Ternyata selama dua tahun anggaran (2024–2025), Pemda melalui Dinkominfo telah mengucurkan anggaran sebesar Rp1,6 miliar.
Sementara dinas-dinas lain tetap melakukan langganan mandiri.
Berdasarkan informasi yang dihimpun Jawa Pos Radar Kudus.
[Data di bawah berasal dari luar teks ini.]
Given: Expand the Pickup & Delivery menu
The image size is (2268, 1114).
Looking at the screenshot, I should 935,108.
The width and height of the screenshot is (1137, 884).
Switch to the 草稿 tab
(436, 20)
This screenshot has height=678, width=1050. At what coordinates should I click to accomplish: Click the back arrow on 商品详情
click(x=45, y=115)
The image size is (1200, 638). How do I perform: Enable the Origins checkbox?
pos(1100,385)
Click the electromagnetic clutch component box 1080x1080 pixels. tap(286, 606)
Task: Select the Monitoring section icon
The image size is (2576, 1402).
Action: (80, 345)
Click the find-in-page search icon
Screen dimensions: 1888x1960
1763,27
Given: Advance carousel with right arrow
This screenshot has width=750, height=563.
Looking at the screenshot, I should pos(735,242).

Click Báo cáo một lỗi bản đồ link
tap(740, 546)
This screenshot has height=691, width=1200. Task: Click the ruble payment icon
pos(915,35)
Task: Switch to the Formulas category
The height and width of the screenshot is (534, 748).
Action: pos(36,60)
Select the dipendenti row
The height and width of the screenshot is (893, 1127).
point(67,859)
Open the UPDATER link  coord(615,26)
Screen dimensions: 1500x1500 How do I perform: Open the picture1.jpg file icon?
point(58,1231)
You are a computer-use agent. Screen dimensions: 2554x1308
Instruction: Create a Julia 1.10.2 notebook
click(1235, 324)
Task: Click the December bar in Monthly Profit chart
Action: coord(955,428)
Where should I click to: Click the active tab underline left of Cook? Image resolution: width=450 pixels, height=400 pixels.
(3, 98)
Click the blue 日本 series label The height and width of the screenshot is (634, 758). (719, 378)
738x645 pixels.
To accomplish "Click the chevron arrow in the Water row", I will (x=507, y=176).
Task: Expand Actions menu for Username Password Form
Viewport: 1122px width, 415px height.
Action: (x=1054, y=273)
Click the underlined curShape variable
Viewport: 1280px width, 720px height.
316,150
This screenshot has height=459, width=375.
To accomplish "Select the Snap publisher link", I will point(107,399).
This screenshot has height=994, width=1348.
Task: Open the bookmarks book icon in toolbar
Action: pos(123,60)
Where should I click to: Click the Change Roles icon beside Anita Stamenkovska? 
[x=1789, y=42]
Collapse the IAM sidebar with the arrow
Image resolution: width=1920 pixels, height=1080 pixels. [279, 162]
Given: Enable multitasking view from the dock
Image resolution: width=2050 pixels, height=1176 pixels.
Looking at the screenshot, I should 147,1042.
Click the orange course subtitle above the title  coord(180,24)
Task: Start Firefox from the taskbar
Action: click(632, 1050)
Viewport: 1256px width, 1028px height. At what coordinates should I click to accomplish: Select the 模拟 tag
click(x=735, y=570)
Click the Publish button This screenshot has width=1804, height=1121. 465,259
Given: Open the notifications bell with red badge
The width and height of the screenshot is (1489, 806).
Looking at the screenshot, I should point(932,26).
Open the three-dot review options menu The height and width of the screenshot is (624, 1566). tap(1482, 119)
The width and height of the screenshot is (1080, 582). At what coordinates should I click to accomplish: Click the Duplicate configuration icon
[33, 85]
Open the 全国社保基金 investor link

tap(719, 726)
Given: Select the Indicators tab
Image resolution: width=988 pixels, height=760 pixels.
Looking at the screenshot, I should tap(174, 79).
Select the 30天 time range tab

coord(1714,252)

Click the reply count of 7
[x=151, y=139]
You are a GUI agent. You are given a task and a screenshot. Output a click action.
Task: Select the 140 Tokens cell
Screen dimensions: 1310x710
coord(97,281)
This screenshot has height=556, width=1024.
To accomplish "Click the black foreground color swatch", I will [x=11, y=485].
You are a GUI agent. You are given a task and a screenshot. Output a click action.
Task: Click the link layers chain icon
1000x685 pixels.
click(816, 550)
Tahun 2024 Dinas Komunikasi dan
total anggaran mencapai Rp804 juta, dengan rincian IndiHome untuk Organisasi Perangkat Daerah (OPD), 14 kecamatan, dan CBFM sebesar Rp348 juta.
Mainstream ISP Data Center (termasuk Mainstream + IP Transit) sebesar Rp336 juta; serta Backup ISP Data Center sebesar Rp120 juta.
Sementara itu, untuk tahun 2025, anggaran meningkat menjadi Rp819 juta, meliputi IndiHome untuk OPD, 14 kecamatan, dan CBFM sebesar Rp342 juta.
Mainstream ISP Data Center (termasuk Mainstream + IP Transit) sebesar Rp357 juta; dan Backup ISP Data Center tetap Rp120 juta.
Anggaran ini dialokasikan untuk mendukung layanan pusat data (data center) yang mencakup aplikasi, situs web (website), upstream CCTV, dan layanan kependudukan, dengan konsep standar yang mengharuskan adanya dua Penyedia Jasa Internet (ISP).
Yaitu utama dan cadangan (backup), untuk memastikan ketersediaan layanan tanpa gangguan, sesuai praktik umum dalam pengelolaan infrastruktur TI (IT) pemerintahan.
Di luar anggaran pusat Dinkominfo, hampir semua dinas di Kabupaten Rembang dilaporkan memiliki langganan internet berbayar sendiri, dengan tagihan bulanan yang bervariasi mulai dari Rp300.000,00 hingga Rp600.000,00 per bulan.
Bahkan di lingkungan kantor dinas bupati, langganan internet mencapai Rp9,5 juta per bulan per dinas.
Dikonfirmasi soal anggaran tersebut, Kabid Tata Kelola Layanan Informasi pada Dinkominfo Rembang, Muntohar membenarkannya.
Namun, ia mengoreksi terminologi yang digunakan dalam pemberitaan.
“Angka benar, tapi konsep internet terpusat itu yang menyebut sebenarnya kurang tepat, karena programnya juga tidak seperti itu,” ujar Muntohar.
Saat ditanya mengenai sejak tahun berapa program internet dengan anggaran sekitar Rp800 juta per tahun itu, ia memperkirakan sekitar 2019-2020-an.